Personal Growth

Today I want to talk about personal growth. How I've changed in the last five years and how I've stayed the same. As you can see from my then and now posts regarding my personality profile you can see the difference and what hasn't changed. But it isn't just my personality that has changed. I believe I've grown more personally than just my personality. I want to start by giving you this quote. “Every new beginning comes from some other beginning’s end.” – Semisonic this quote really resonated with me and got me to thinking how true it is.

Life is full of new beginnings, however, when a new beginning starts it's from another beginning's end. With that we take and leave things behind and grow or degenerate. For me I've noticed I've grown from personality, behavior, thinking, and desires. I believe those that personally know me have seen the changes.

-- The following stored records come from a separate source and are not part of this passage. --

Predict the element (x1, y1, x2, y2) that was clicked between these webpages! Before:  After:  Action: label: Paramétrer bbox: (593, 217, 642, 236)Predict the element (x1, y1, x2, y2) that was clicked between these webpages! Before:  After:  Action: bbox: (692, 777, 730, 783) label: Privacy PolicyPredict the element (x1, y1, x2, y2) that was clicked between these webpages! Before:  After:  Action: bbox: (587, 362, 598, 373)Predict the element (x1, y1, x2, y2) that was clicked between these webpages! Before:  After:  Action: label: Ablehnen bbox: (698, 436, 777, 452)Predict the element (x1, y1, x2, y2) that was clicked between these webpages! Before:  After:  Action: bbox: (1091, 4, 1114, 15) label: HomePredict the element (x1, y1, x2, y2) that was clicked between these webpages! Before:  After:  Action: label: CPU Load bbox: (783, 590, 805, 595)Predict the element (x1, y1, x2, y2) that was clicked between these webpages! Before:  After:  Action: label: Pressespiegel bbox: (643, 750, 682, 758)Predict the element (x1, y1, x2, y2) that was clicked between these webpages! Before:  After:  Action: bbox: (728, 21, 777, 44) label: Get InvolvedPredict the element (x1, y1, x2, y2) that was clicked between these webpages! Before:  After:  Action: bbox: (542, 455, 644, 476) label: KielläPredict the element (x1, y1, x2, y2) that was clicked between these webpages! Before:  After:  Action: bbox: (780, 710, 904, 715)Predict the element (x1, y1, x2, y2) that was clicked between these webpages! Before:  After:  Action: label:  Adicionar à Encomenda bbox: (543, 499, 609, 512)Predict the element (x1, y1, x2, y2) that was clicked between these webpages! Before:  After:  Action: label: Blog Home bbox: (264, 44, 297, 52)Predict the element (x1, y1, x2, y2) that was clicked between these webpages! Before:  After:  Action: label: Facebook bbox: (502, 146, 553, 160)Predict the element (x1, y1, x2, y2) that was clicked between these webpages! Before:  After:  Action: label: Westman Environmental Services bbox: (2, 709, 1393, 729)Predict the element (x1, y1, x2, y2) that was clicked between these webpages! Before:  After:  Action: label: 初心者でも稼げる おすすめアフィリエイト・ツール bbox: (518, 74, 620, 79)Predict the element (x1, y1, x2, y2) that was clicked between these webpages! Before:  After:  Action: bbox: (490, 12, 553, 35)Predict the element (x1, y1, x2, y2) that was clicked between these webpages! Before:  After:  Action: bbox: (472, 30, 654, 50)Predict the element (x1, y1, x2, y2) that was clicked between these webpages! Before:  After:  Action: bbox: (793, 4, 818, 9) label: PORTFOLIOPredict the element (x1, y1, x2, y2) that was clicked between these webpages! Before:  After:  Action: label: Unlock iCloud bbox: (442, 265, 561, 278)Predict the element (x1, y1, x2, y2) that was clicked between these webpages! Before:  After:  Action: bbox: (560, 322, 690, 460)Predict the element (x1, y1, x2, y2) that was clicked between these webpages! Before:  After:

I am able to set boundaries, say enough is enough and not let things slide. My emotions are more controlled than what they used to be. I'm more focused on my health, physically, mentally, emotionally, and spiritually. Even though I'm not as optimistic as I was when I was in my teens I'm slowly regaining that. I still have more of a care-taker mentality and personality I'm slowly drawing my attention to myself and looking after number one. While I'm looking to make my life meaningful and productive I'm not always searching for a get rich scheme like I used to. Even though I still care what people think and want to please everyone I'm learning to do what is best for me. I'm not quick to make decisions like I used to. I think things over and look at the pros and cons before making a decision. While some may still see my decision as rash and without thought. What they don't know is I've thought about it but haven't talked about it until the last minute. I believe that is something I need to work on. Especially when it comes to people close to me.

I'm no longer putting up with hate and negativity, I am unfriending and distancing myself from those that are spewing nothing but hate and negativity. I'm learning and trying to practice self love and acceptance. I'm trying to learn from every experience I encounter and how that can help me grow. I no longer want people around who don't appreciate, love, and accept me. I try to notice the toxic people and remove them from my life. I want to replace them with people who are encouraging, supportive, and value me. I've noticed by doing this I'm allowing more love and blessings to come my way. It's true that whatever we put out comes back and what we surround ourselves with more of the same will be drawn to us. With that in mind I will leave you with one final thought. Look at your life and evaluate how you have changed over the years is it growth or is it degenerating? If its growth continue to grow and if it isn't growth, well, it's never too late to personally grow.